Welcome to our dedicated page for Veritone SEC filings (Ticker: VERI), a comprehensive resource for investors and traders seeking official regulatory documents including 10-K annual reports, 10-Q quarterly earnings, 8-K material events, and insider trading forms.
Veritone, Inc. SEC filings document the reporting obligations of an operating company whose common stock trades on The Nasdaq Global Market under the symbol VERI. The filings cover operating results, material-event reports, registered securities offerings, capital-structure disclosures, governance matters and agreements tied to its enterprise AI software, data services and managed-services business.
Recent regulatory disclosures include Form 8-K reports on preliminary financial results, revenue-accounting matters, non-reliance on previously issued interim financial statements, changes in the company's independent registered public accounting firm, and auditor reports containing going-concern explanatory language. The filing record also includes late-filing notices, registration-statement materials for common stock offerings, and disclosures concerning board and audit-committee actions.
Veritone, Inc. insider Ryan Steelberg has amended his Schedule 13D to update his beneficial ownership and recent equity awards. He now reports beneficial ownership of 6,204,910 shares of common stock, representing 6.7% of Veritone’s common stock, based on 92,946,130 shares outstanding as of April 10, 2026.

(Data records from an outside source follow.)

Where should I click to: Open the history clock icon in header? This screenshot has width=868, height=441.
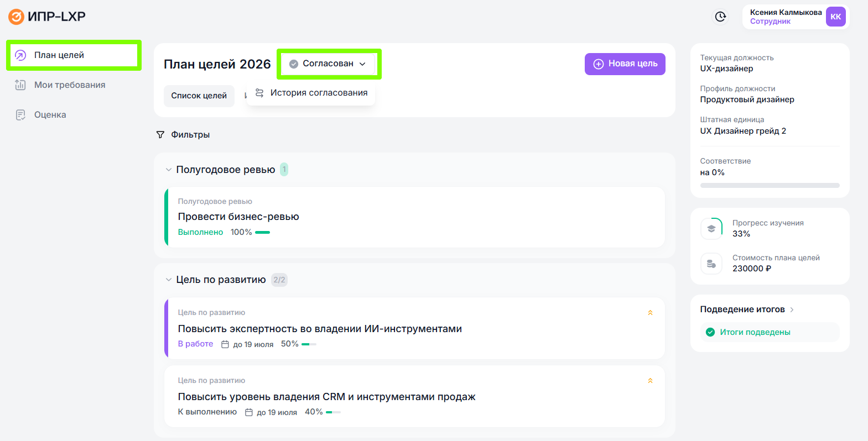pyautogui.click(x=720, y=17)
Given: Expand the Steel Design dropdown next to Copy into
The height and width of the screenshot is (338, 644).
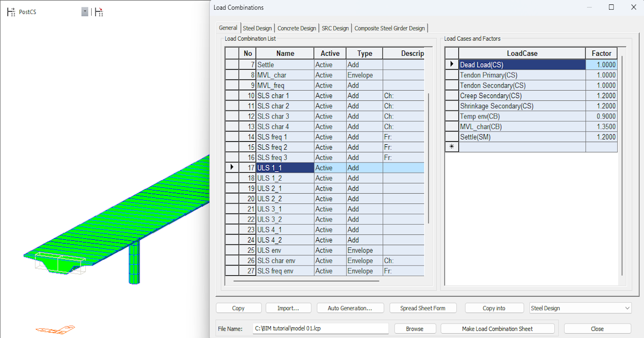Looking at the screenshot, I should 627,308.
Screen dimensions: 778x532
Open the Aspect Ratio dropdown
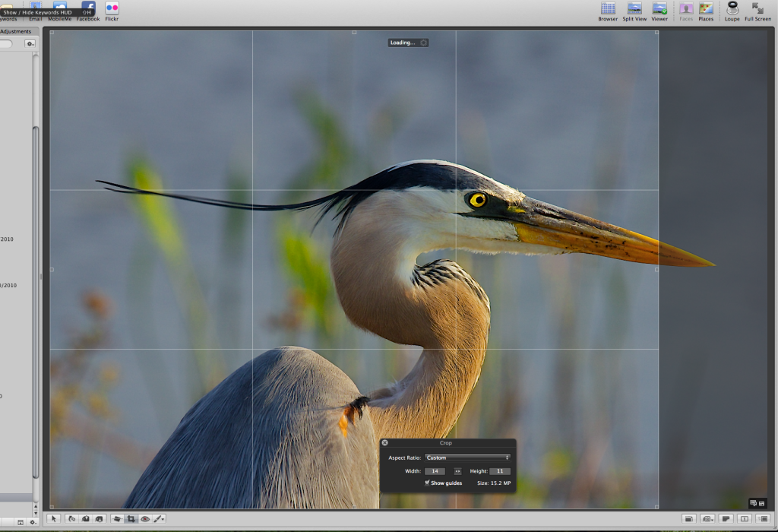point(467,458)
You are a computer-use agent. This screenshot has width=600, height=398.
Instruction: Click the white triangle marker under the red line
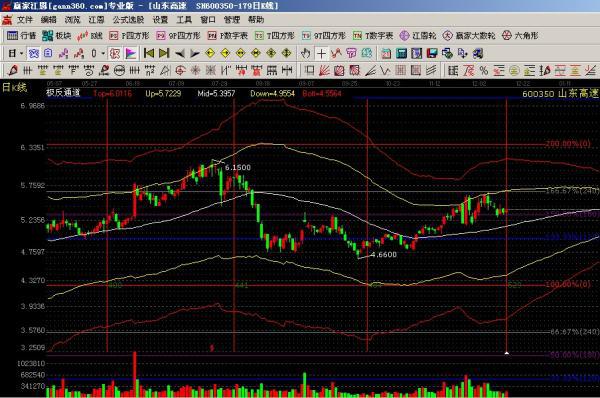tap(507, 353)
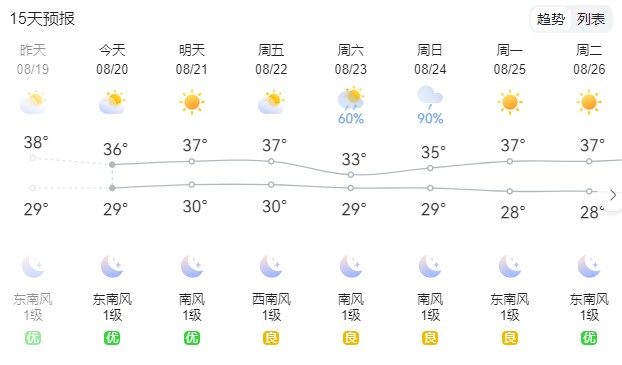Viewport: 622px width, 365px height.
Task: Click the 西南风 1级 wind label
Action: click(x=271, y=307)
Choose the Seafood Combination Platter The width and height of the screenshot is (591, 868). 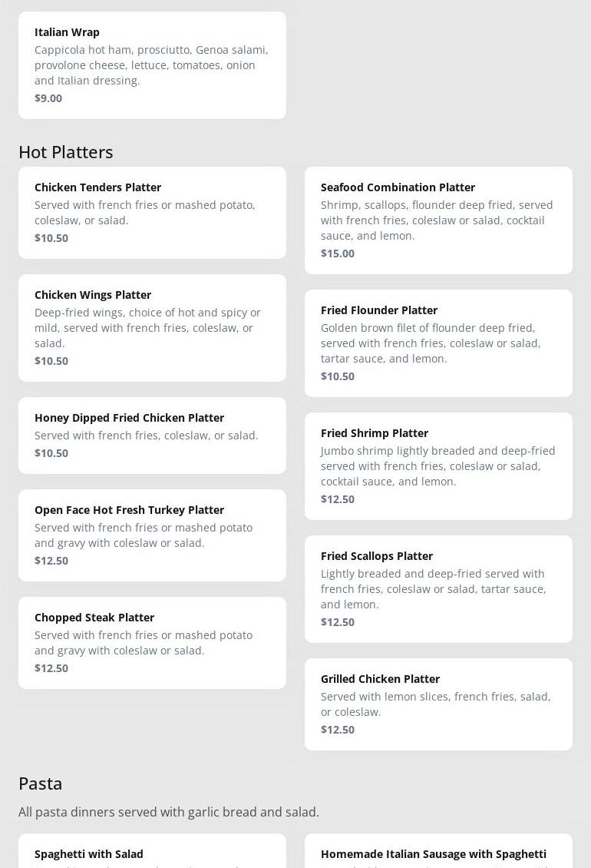pos(438,220)
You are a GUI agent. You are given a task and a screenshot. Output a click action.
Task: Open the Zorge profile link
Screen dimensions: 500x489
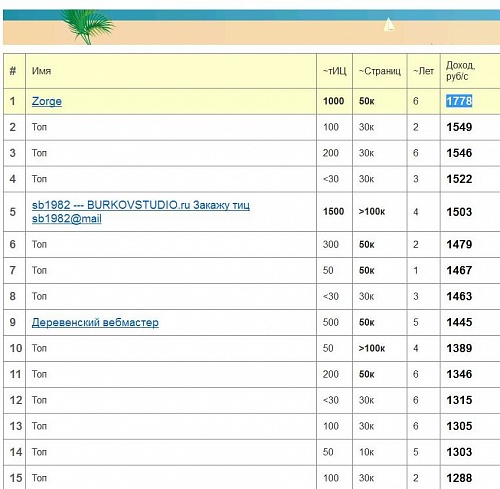(47, 101)
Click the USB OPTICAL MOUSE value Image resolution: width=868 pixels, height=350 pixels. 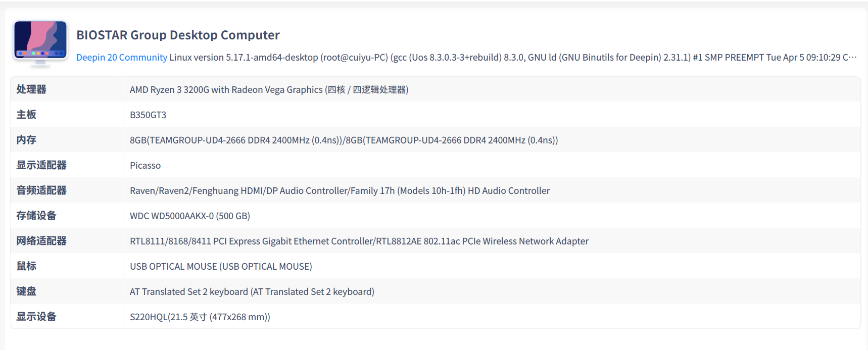pyautogui.click(x=221, y=267)
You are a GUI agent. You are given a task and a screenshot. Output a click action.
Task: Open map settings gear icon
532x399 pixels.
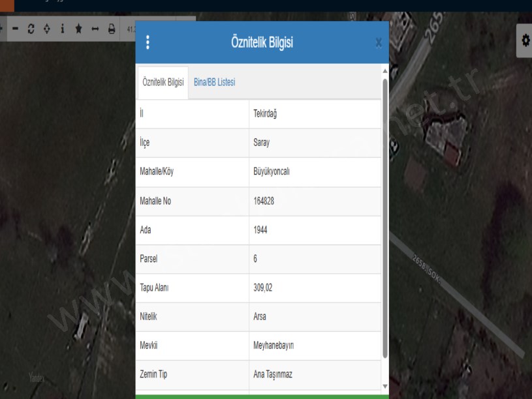coord(525,40)
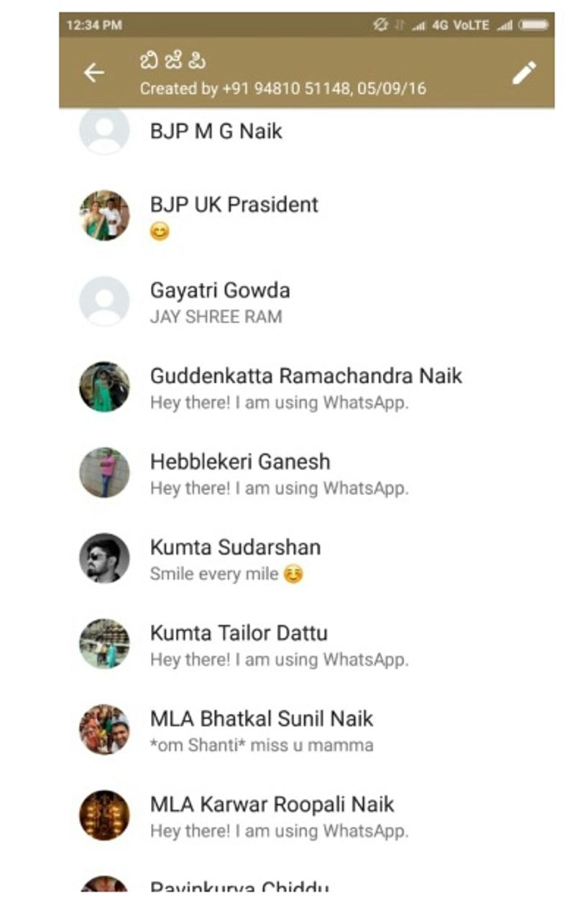Open Guddenkatta Ramachandra Naik contact entry
This screenshot has width=575, height=924.
pos(305,376)
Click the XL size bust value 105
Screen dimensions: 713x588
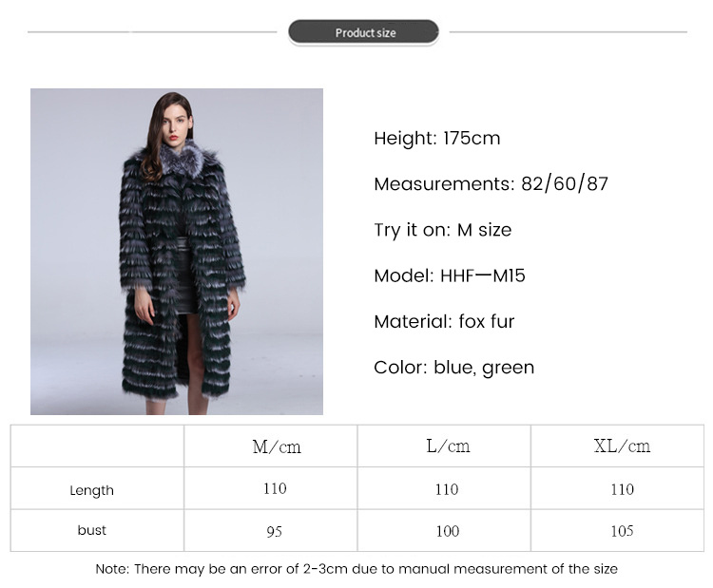coord(622,531)
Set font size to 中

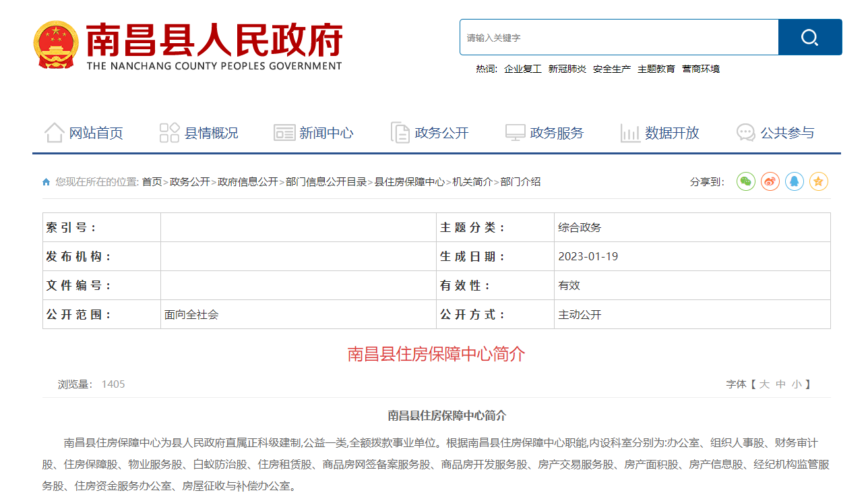780,384
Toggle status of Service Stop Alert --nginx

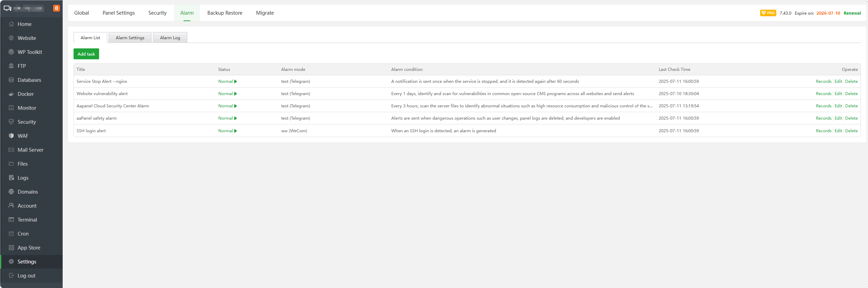227,81

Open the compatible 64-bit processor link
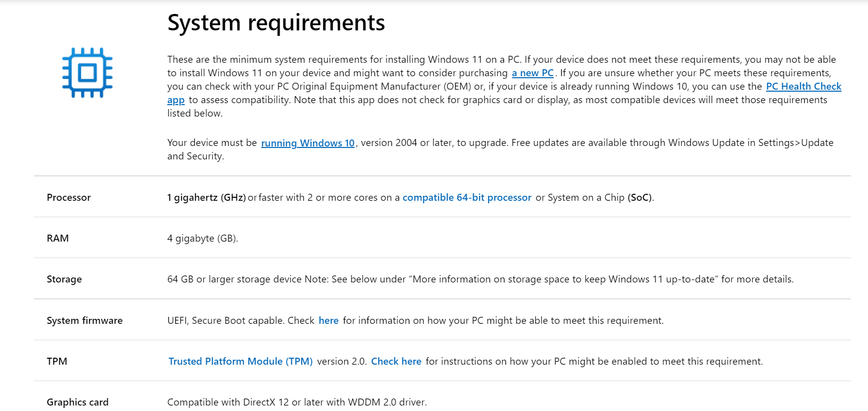tap(467, 197)
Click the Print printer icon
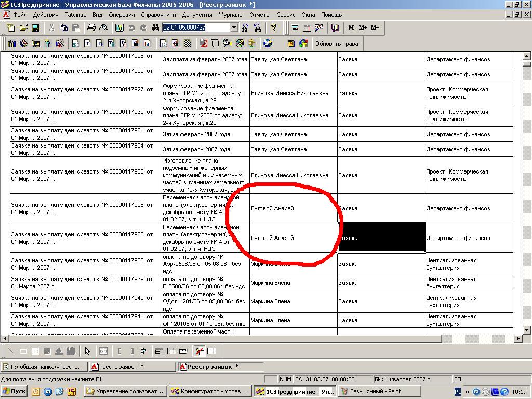Viewport: 532px width, 399px height. click(x=91, y=28)
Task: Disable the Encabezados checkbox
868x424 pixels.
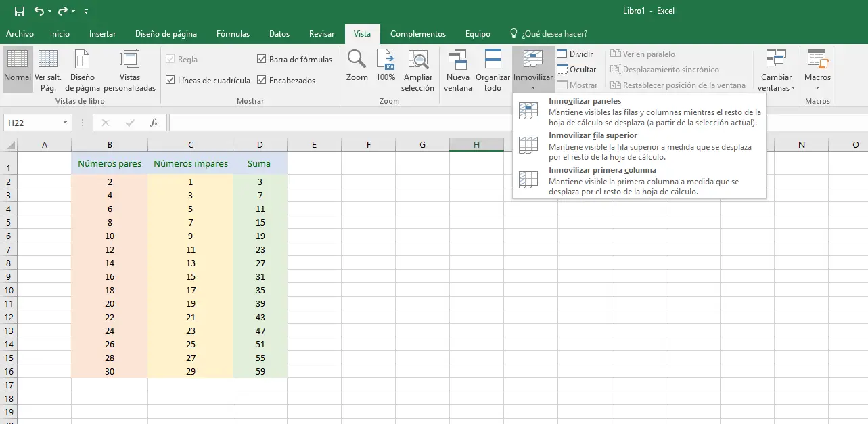Action: 262,80
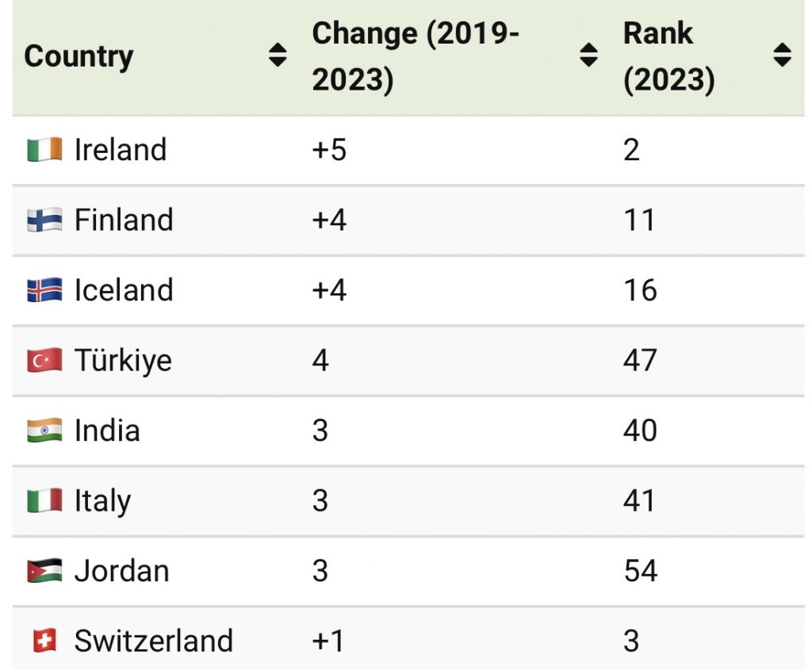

The amendment discloses a new award of 443,333 restricted stock units (RSUs) granted on February 19, 2026, which vest in three equal installments on January 1, 2027, January 1, 2028, and January 1, 2029, subject to his continued service. It also notes that on January 2, 2026, Veritone withheld 73,538 shares of common stock at $4.79 per share to satisfy tax obligations upon settlement of RSUs.
Veritone, Inc. reports continued heavy losses and material liquidity risks in its annual filing. The company recorded a net loss of $111.7 million in 2025 and had an accumulated deficit of $579.0 million as of December 31, 2025. Management states there is substantial doubt about its ability to continue as a going concern, driven mainly by $45.6 million of 1.75% convertible senior notes maturing in November 2026, historical negative cash flows and recurring losses.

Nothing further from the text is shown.